Symantec plugged a hole in its Norton Online Backup service that inadvertently allowed users to view and access data of other Norton Online backup customers.
“On July 30, as part of our ongoing server maintenance, Symantec made a change in the way that they cached certain HTML files and other static assets that, through a temporary misconfiguration, may have resulted in certain users incorrectly receiving other users’ session cookies,” Symantec said. “These cookies impact the data that is displayed when a user logs into their Norton Online Backup account.”
The issue came to the attention of Symantec from at least one Norton Online Backup user, Bill Howland, who thought it was strange he was getting access to other people’s files. He said he had just purchased the Norton Online Backup product and it didn’t seem to be working right.
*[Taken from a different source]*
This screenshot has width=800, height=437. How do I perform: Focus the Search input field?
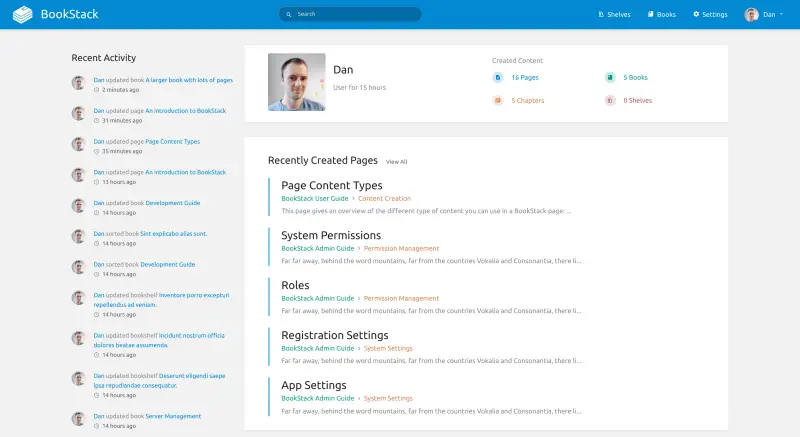point(355,15)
“I purchased the product a day ago and have been working with Tech support since the product just isn’t working,” Howland said. “As a side effect, I keep logging into Norton backup and I am randomly able to access other user’s data.”
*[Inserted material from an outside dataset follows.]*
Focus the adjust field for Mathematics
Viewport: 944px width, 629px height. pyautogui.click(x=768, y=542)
Howland said a Norton Online Backup technician remotely assisting him in resolving the problems saw the display of the files from another user, but didn’t comment on it at the time. Howland indicated he provided Symantec with evidence of the data breach. It turned out Howland had indeed identified a problem.
Symantec said it began investigating these questions Aug. 7 and “fixed the issue within 24 hours by rolling the server software back to an earlier state,” though the security vendor isn’t saying how many Norton Online Backup customers suffered from the issue. “As of August 8, no further instances of this error have occurred,” the company said.